Lancés des coulisses vers un bol, des morceaux de sucre ratent lamentablement leur cible. Fataliste, un homme d’une quarantaine d’années reconnaît calmement sa médiocrité. Râteaux, divorce ont pourri sa vie sentimentale et son existence professionnelle est hypothéquée par son allergie au travail manuel comme aux nouvelles technologies. Sa vie est un fiasco. Ado, il a même loupé sa première étoile de ski. Une femme inquiétante l’importune et prend plaisir à écraser les sucres. Une autre, pleine de vitalité, traverse régulièrement la scène, en évoquant ses trois fausses couches ainsi que son incapacité à devenir une bonne mère et à réussir ses gaufres. La démarche pesante, un homme vieillissant exprime son mal de vivre, en chantant avec conviction "Mon vieux" (Daniel Guichard), "Le Chanteur" (Daniel Balavoine) et "Avec le temps" (Léo ferré). Ces personnages insolites, qui se qualifient de "gentil, chiante, aigrie, transparent", nous plongent dans une tristesse burlesque.
Mais lorsqu’ils baissent le masque, on considère d’un autre oeil, ces acteurs qui gardent leur vrai nom et se retournent sur leurs souvenirs. Par une anecdote et une interpellation des spectateurs, Pierre Sartenaer confirme qu’il est un comédien resté dans l’ombre. Très lucide, Marie Lecomte, comédienne, 40 ans, se sent menacée par sa date de péremption et envisage une reconversion. Pourquoi pas dans la couture ? Le spectacle se nourrit d’expériences personnelles, tout en laissant parler l’imaginaire. Certaines séquences douces-amères font sauter le vernis des rapports amicaux. On comprend la déception de Marie Lecomte devant le cadeau de ses copains, inconscients de leur lourdeur. Eno Krojanker se montre tout aussi maladroit avec Pierre Sartenaer, lorsqu’il force son enthousiasme devant sa "douche plate avec une poignée et un sol antidérapant".

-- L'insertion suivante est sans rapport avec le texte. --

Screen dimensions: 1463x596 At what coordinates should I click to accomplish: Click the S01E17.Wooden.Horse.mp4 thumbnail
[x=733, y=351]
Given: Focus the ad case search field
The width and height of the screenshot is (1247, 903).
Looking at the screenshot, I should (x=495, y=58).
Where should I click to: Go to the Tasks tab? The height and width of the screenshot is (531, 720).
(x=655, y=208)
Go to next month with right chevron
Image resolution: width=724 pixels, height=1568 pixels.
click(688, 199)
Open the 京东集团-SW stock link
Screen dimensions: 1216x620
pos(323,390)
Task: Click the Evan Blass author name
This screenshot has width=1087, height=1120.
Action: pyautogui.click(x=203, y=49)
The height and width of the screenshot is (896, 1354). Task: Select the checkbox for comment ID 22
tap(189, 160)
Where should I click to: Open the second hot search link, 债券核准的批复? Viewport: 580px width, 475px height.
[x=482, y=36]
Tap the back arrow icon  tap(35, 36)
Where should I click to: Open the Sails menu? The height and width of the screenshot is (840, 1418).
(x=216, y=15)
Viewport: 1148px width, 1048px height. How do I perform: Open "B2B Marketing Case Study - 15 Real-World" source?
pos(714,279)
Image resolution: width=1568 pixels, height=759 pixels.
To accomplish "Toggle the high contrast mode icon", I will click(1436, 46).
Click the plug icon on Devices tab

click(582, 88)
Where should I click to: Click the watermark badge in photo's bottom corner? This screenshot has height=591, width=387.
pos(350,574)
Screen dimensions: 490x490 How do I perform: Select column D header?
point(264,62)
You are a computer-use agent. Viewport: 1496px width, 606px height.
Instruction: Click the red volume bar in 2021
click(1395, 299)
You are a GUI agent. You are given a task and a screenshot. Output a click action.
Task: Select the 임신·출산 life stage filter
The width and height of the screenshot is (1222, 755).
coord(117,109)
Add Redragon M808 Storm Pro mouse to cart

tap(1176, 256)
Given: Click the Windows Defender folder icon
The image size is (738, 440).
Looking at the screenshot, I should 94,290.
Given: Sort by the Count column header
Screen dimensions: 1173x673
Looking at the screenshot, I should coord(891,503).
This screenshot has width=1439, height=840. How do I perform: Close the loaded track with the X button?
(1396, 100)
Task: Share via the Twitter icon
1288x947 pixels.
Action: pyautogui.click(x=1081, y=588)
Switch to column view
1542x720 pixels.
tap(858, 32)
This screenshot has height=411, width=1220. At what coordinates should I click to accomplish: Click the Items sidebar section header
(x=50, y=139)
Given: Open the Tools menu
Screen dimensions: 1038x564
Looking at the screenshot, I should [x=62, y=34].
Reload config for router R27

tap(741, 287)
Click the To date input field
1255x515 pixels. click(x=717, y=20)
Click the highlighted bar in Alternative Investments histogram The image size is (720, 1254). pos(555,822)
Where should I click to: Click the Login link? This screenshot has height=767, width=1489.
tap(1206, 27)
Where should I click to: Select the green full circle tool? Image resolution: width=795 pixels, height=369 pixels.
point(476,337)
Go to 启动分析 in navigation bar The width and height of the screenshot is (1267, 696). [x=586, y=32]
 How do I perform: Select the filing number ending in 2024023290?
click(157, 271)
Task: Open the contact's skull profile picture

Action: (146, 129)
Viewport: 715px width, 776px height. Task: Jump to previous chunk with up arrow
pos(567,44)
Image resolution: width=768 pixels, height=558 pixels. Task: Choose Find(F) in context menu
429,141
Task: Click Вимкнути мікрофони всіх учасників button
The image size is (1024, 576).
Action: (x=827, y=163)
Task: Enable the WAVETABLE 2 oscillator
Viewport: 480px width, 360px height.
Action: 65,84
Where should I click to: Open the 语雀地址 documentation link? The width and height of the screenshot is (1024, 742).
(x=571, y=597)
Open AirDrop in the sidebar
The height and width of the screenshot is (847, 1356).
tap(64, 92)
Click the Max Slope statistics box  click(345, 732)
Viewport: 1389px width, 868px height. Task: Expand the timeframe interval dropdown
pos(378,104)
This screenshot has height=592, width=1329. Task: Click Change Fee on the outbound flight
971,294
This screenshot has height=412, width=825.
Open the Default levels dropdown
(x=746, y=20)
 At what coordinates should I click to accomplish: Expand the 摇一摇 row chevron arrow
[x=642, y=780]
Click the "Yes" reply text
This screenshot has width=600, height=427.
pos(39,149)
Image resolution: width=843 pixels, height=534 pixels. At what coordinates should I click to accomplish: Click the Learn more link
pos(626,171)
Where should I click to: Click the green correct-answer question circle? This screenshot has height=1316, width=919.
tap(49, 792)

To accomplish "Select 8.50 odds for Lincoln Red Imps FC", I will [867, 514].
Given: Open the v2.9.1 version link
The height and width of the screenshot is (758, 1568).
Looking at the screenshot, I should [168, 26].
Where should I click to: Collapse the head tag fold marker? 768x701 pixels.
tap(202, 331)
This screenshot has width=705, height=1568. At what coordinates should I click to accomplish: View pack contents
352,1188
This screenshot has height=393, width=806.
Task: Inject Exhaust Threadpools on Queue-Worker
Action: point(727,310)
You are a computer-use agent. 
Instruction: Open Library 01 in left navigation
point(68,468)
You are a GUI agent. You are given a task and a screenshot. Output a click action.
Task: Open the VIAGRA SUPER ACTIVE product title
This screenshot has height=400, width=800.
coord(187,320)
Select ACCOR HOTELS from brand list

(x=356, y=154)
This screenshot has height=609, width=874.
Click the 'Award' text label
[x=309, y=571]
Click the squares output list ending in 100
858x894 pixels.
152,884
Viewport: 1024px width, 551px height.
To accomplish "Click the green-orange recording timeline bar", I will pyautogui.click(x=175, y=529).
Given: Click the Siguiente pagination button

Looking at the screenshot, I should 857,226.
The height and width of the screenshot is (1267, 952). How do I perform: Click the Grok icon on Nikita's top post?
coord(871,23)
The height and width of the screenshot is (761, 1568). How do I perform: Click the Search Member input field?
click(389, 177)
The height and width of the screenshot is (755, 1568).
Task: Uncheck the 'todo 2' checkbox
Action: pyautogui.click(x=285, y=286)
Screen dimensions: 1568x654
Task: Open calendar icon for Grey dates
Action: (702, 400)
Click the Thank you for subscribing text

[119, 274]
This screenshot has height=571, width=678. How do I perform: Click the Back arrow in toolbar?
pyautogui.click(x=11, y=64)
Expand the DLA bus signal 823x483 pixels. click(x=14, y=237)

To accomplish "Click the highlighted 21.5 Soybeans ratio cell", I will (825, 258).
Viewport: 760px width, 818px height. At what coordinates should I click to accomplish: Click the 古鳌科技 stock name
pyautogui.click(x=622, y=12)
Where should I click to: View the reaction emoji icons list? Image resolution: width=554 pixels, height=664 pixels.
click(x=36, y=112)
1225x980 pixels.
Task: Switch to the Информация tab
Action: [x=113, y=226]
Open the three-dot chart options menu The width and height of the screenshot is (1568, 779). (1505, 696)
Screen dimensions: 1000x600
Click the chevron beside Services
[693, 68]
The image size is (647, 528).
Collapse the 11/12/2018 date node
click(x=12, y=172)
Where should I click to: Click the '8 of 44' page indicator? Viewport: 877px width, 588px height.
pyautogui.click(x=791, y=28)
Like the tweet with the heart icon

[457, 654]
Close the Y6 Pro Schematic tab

Les tranches de vie émouvantes se mêlent à des scènes plus symboliques. Parfois trempées dans une ambiance cauchemardesque, par des bruitages angoissants. Décor de base : un haut mur de briques. En voyant le papier peint se décoller, on flaire une catastrophe. Mal dans sa peau, Marie Henry est une misanthrope, qui crache son mépris pour les réussites stéréotypées. Une danse suggestive lui donne des allures de "Grande faucheuse". Ces losers étalent sans complexe leurs revers, mais ne capitulent pas. Eno se bat comme un beau diable pour conquérir son étoile de ski. Pierre se glisse dans la peau de Cyrano pour quitter la vie avec panache. Et le quatuor danse avec ardeur sur "Le Paradis blanc" de Michel Berger :
"Toujours vouloir tout essayer
Et recommencer là où le monde a commencé."
Malgré l’une ou l’autre séquence brouillonne ou trop étirée, comme le jeu d’identification d’une vedette de la téléréalité, "Rater mieux, rater encore" ne cesse de nous surprendre. Quatre excellents comédiens nous entraînent dans ce spectacle éclaté, où s’entremêlent absurde, émotion et humour noir, avec beaucoup de naturel. Le spectateur sent qu’ils ont participé à son élaboration. Pas de leçons ni de solutions, mais une invitation à relativiser l’échec. Les maladresses de ces clowns tristes nous font rire et nous touchent, car elles reflètent nos faiblesses. Ce spectacle peut nous aider à nous libérer de la pression sociale et à refuser la dictature de la réussite.